[Available data — start]

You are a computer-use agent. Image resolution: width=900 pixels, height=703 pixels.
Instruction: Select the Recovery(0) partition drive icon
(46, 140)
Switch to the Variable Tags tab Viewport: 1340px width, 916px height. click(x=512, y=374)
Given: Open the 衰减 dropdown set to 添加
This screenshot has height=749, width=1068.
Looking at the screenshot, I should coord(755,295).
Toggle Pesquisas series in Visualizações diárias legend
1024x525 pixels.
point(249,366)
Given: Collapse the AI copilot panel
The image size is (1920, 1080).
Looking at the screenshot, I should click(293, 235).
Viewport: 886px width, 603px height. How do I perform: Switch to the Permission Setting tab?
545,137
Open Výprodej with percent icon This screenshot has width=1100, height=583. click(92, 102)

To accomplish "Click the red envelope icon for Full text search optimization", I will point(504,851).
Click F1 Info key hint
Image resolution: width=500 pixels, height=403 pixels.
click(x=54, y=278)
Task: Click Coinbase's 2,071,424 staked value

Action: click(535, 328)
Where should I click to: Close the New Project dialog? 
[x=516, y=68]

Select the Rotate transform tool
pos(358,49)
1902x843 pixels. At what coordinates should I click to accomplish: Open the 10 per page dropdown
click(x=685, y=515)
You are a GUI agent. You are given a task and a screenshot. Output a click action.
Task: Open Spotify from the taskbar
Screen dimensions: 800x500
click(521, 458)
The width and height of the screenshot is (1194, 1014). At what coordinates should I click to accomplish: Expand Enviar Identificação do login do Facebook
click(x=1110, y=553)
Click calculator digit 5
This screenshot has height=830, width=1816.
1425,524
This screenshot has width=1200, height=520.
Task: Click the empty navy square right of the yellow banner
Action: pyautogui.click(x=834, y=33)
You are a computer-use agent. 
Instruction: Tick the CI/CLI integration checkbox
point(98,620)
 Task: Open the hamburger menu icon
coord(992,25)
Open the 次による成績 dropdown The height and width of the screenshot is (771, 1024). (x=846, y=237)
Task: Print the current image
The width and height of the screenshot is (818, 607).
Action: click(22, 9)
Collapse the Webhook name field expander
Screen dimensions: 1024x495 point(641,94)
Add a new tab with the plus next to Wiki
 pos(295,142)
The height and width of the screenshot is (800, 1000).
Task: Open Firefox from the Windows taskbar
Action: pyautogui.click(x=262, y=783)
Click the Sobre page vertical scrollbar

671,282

[Available data — finish]

**Exercise goal**
Write out all records exactly, keeping every detail.

**Answer to this exercise**
You are a computer-use agent. Image resolution: width=900 pixels, height=703 pixels.
Instruction: Select the Recovery(0) partition drive icon
(46, 140)
Switch to the Variable Tags tab Viewport: 1340px width, 916px height. click(x=512, y=374)
Given: Open the 衰减 dropdown set to 添加
This screenshot has height=749, width=1068.
Looking at the screenshot, I should coord(755,295).
Toggle Pesquisas series in Visualizações diárias legend
1024x525 pixels.
point(249,366)
Given: Collapse the AI copilot panel
The image size is (1920, 1080).
Looking at the screenshot, I should click(293, 235).
Viewport: 886px width, 603px height. How do I perform: Switch to the Permission Setting tab?
545,137
Open Výprodej with percent icon This screenshot has width=1100, height=583. click(92, 102)

To accomplish "Click the red envelope icon for Full text search optimization", I will point(504,851).
Click F1 Info key hint
Image resolution: width=500 pixels, height=403 pixels.
click(x=54, y=278)
Task: Click Coinbase's 2,071,424 staked value

Action: click(535, 328)
Where should I click to: Close the New Project dialog? 
[x=516, y=68]

Select the Rotate transform tool
pos(358,49)
1902x843 pixels. At what coordinates should I click to accomplish: Open the 10 per page dropdown
click(x=685, y=515)
You are a GUI agent. You are given a task and a screenshot. Output a click action.
Task: Open Spotify from the taskbar
Screen dimensions: 800x500
click(521, 458)
The width and height of the screenshot is (1194, 1014). At what coordinates should I click to accomplish: Expand Enviar Identificação do login do Facebook
click(x=1110, y=553)
Click calculator digit 5
This screenshot has height=830, width=1816.
1425,524
This screenshot has width=1200, height=520.
Task: Click the empty navy square right of the yellow banner
Action: pyautogui.click(x=834, y=33)
You are a computer-use agent. 
Instruction: Tick the CI/CLI integration checkbox
point(98,620)
 Task: Open the hamburger menu icon
coord(992,25)
Open the 次による成績 dropdown The height and width of the screenshot is (771, 1024). (x=846, y=237)
Task: Print the current image
The width and height of the screenshot is (818, 607).
Action: click(22, 9)
Collapse the Webhook name field expander
Screen dimensions: 1024x495 point(641,94)
Add a new tab with the plus next to Wiki
 pos(295,142)
The height and width of the screenshot is (800, 1000).
Task: Open Firefox from the Windows taskbar
Action: pyautogui.click(x=262, y=783)
Click the Sobre page vertical scrollbar

671,282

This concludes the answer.